>> BEGIN DOCUMENT SEGMENT
Method, apparatus and system for signalling of buffer status information

USPTO Application #: 20090104916
Title: Method, apparatus and system for signalling of buffer status information
Abstract: The present invention is directed to a method, apparatus, system and computer program product for receiving a prioritized bit rate for a radio bearer, and setting a header element based at least on a relation of a measured data rate for the radio bearer and the prioritized bit rate for the radio bearer. A medium access control header element may be set based on the relation between the measured data rate and the prioritized bit rate for the corresponding radio bearer. A network element can derive information on the buffer status of the corresponding bearer, and lower-priority prioritized bit rate bearers. The medium access control header element may be set based on the amount of buffered data for radio bearers not included in the current transport block. The network element can derive information on the buffer status of non-prioritized bit rate bearers of priority lower than the transmitted ones. (end of abstract)



Agent: Ware Fressola Van Der Sluys & Adolphson, LLP - Monroe, CT, US
Inventors: Claudio Rosa, Benoist Sebire
USPTO Applicaton #: 20090104916 - Class: 455453 (USPTO)

Method, apparatus and system for signalling of buffer status information description/claims


The Patent Description & Claims data below is from USPTO Patent Application 20090104916, Method, apparatus and system for signalling of buffer status information.

Brief Patent Description - Full Patent Description - Patent Application Claims
  monitor keywords CROSS-REFERENCE TO RELATED APPLICATIONS

This application claims benefit of U.S. Provisional Application No. 60/995,603 filed Sep. 26, 2007, which is hereby incorporated by reference in its entirety.

FIELD OF THE INVENTION

The present invention relates to wireless communication, and more particularly to signalling of buffer status information for Universal Mobile Telecommunications System (UMTS) Terrestrial Radio Access Network (UTRAN) or long term evolutions of E-UTRAN.

BACKGROUND OF THE INVENTION

LTE, or Long Term Evolution, is a name for research and development involving the Third Generation Partnership Project (3GPP), to identify technologies and capabilities that can improve systems such as the UMTS. The present invention involves the long term evolution (LTE) of 3GPP. Implementations of wireless communication systems, such as UMTS (Universal Mobile Telecommunication System), may include a radio access network (RAN). In UMTS, the RAN is called UTRAN (UMTS Terrestrial RAN). Of interest to the present invention is an aspect of LTE referred to as “evolved UMTS Terrestrial Radio Access Network,” or E-UTRAN. However, it is understood that the present invention is applicable to other wireless communication systems.
>> END DOCUMENT SEGMENT
>> BEGIN DATA PROVIDED
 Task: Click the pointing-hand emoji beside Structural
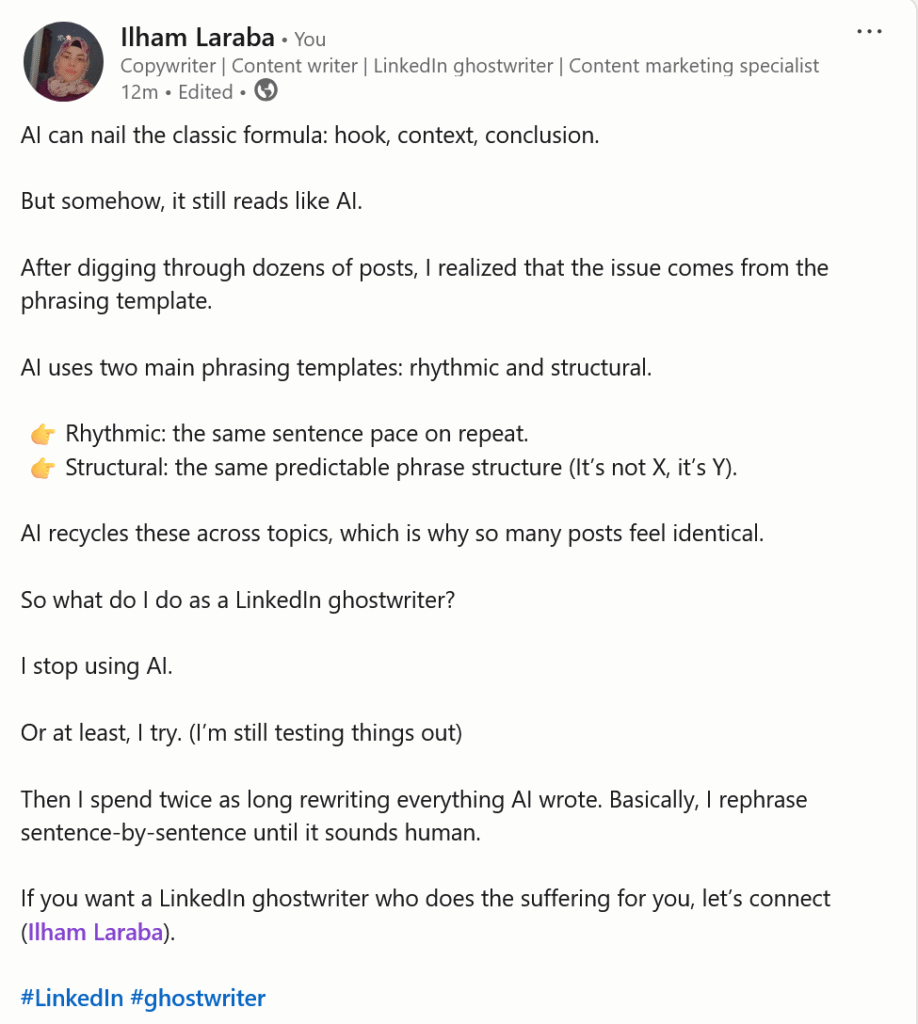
>> END DATA PROVIDED
◆ **TASKS TO PERFORM**:
- a) In the buffer status patent text, on what date was the provisional application it claims benefit of filed?
- b) Please pick up the buffer status patent text right after its last sentence and carry it forward.

◆ **PER-TASK ANSWERS**:
- a) Sep. 26, 2007

- b)
In general, in E-UTRAN resources are assigned more or less temporarily by the network to one or more user equipment terminals (UE) by use of allocation tables, or more generally by use of a downlink resource assignment channel. Users are generally scheduled on a shared channel every transmission time interval (TTI) by a Node B or an evolved Node B (eNode B). A current working assumption for LTE is that users are explicitly scheduled on a shared channel every transmission time interval (TTI) by an eNodeB. An eNodeB is an evolved Node B and is the UMTS LTE counterpart to the term “base station” in the Global System for Mobile Communication (GSM). In order to facilitate the scheduling on the shared channel, the eNode B transmits an allocation in a downlink control channel to the UE. The allocation information may be related to both uplink and downlink channels. The allocation information may include information about which resource blocks in the frequency domain are allocated to the scheduled user(s), which modulation and coding schemes to use, what the transport block size is, and the like.

An example of the E-UTRAN architecture is illustrated in FIG. 1. This example of E-UTRAN consists of eNodeBs, providing the E-UTRA user plane (PDCP/RLC/MAC/PHY) and control plane (RRC) protocol terminations towards the UE. The eNodeBs are interconnected with each other by means of the X2 interface. The eNodeBs are also connected by means of the S1 interface to the EPC (evolved packet core) more specifically to the MME (mobility management entity) and the S-GW (Serving Gateway). The S1 interface supports a many-to-many relation between MMEs/S-GWs and eNBs. The S1 interface supports a functional split between the MME and the S-GW. The MME/S-GW in the example of FIG. 1 is one option for the access gateway (aGW).

In the example of FIG. 1, there exists an X2 interface between the eNodeBs that need to communicate with each other. For exceptional cases (e.g. inter-PLMN handover), LTE_ACTIVE inter-eNodeB mobility is supported by means of MME/S-GW relocation via the S1 interface.

The eNodeB may host functions such as radio resource management (radio bearer control, radio admission control, connection mobility control, dynamic allocation of resources to UEs in both uplink and downlink), selection of a mobility management entity (MME) at UE attachment, routing of user plane data towards the user plane entity (S-GW), scheduling and transmission of paging messages (originated from the MME), scheduling and transmission of broadcast information (originated from the MME or O&M), and measurement and measurement reporting configuration for mobility and scheduling. The MME/S-GW may host functions such as the following: distribution of paging messages to the eNBs, security control, IP header compression and encryption of user data streams; termination of U-plane packets for paging reasons; switching of U-plane for support of UE mobility, idle state mobility control, SAE bearer control, and ciphering and integrity protection of NAS signaling.

The invention is related to LTE, although the solution of the present invention may also be applicable to present and future systems other than LTE.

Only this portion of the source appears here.